▶ [Work item] Return the records that follow, unchanged and complete.

▶ [Supplied entries]
====================

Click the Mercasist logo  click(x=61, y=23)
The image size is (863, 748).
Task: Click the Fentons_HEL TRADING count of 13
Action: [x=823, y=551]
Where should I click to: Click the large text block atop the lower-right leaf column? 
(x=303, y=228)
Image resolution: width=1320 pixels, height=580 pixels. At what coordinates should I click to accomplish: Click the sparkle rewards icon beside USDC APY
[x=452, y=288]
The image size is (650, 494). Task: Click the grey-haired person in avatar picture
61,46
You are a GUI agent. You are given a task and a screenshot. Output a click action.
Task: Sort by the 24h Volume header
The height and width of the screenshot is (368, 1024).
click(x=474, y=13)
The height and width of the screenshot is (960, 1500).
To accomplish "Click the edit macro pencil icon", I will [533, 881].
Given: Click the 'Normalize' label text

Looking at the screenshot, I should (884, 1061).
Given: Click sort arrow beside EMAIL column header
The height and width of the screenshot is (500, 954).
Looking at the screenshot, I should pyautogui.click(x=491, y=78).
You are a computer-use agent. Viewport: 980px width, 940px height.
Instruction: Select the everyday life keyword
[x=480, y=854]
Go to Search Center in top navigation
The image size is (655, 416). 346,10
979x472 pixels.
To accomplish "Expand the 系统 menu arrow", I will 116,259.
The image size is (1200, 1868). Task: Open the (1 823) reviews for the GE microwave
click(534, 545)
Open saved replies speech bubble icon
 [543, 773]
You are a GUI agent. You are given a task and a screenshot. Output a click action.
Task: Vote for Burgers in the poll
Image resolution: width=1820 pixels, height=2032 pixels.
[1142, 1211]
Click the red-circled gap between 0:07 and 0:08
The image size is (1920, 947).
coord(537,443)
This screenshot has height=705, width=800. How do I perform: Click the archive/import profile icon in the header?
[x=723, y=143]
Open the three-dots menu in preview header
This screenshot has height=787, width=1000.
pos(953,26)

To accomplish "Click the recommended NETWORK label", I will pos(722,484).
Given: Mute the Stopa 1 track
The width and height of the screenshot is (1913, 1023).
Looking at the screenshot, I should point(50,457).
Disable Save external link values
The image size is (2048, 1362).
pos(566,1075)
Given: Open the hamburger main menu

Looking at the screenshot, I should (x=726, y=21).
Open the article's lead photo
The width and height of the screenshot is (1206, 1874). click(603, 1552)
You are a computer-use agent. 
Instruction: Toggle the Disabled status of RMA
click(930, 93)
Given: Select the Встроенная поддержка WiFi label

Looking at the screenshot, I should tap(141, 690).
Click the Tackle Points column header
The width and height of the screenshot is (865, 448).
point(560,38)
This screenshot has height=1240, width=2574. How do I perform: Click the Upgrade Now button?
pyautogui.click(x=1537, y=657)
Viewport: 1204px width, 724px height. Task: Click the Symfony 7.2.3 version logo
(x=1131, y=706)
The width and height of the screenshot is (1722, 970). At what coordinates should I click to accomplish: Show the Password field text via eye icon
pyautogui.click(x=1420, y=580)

====================

▶ [Answer box]
Click the Mercasist logo  click(x=61, y=23)
The image size is (863, 748).
Task: Click the Fentons_HEL TRADING count of 13
Action: [x=823, y=551]
Where should I click to: Click the large text block atop the lower-right leaf column? 
(x=303, y=228)
Image resolution: width=1320 pixels, height=580 pixels. At what coordinates should I click to accomplish: Click the sparkle rewards icon beside USDC APY
[x=452, y=288]
The image size is (650, 494). Task: Click the grey-haired person in avatar picture
61,46
You are a GUI agent. You are given a task and a screenshot. Output a click action.
Task: Sort by the 24h Volume header
The height and width of the screenshot is (368, 1024).
click(x=474, y=13)
The height and width of the screenshot is (960, 1500).
To accomplish "Click the edit macro pencil icon", I will [533, 881].
Given: Click the 'Normalize' label text

Looking at the screenshot, I should (884, 1061).
Given: Click sort arrow beside EMAIL column header
The height and width of the screenshot is (500, 954).
Looking at the screenshot, I should pyautogui.click(x=491, y=78).
You are a computer-use agent. Viewport: 980px width, 940px height.
Instruction: Select the everyday life keyword
[x=480, y=854]
Go to Search Center in top navigation
The image size is (655, 416). 346,10
979x472 pixels.
To accomplish "Expand the 系统 menu arrow", I will 116,259.
The image size is (1200, 1868). Task: Open the (1 823) reviews for the GE microwave
click(534, 545)
Open saved replies speech bubble icon
 [543, 773]
You are a GUI agent. You are given a task and a screenshot. Output a click action.
Task: Vote for Burgers in the poll
Image resolution: width=1820 pixels, height=2032 pixels.
[1142, 1211]
Click the red-circled gap between 0:07 and 0:08
The image size is (1920, 947).
coord(537,443)
This screenshot has height=705, width=800. How do I perform: Click the archive/import profile icon in the header?
[x=723, y=143]
Open the three-dots menu in preview header
This screenshot has height=787, width=1000.
pos(953,26)

To accomplish "Click the recommended NETWORK label", I will pos(722,484).
Given: Mute the Stopa 1 track
The width and height of the screenshot is (1913, 1023).
Looking at the screenshot, I should point(50,457).
Disable Save external link values
The image size is (2048, 1362).
pos(566,1075)
Given: Open the hamburger main menu

Looking at the screenshot, I should (x=726, y=21).
Open the article's lead photo
The width and height of the screenshot is (1206, 1874). click(603, 1552)
You are a computer-use agent. 
Instruction: Toggle the Disabled status of RMA
click(930, 93)
Given: Select the Встроенная поддержка WiFi label

Looking at the screenshot, I should tap(141, 690).
Click the Tackle Points column header
The width and height of the screenshot is (865, 448).
point(560,38)
This screenshot has height=1240, width=2574. How do I perform: Click the Upgrade Now button?
pyautogui.click(x=1537, y=657)
Viewport: 1204px width, 724px height. Task: Click the Symfony 7.2.3 version logo
(x=1131, y=706)
The width and height of the screenshot is (1722, 970). At what coordinates should I click to accomplish: Show the Password field text via eye icon
pyautogui.click(x=1420, y=580)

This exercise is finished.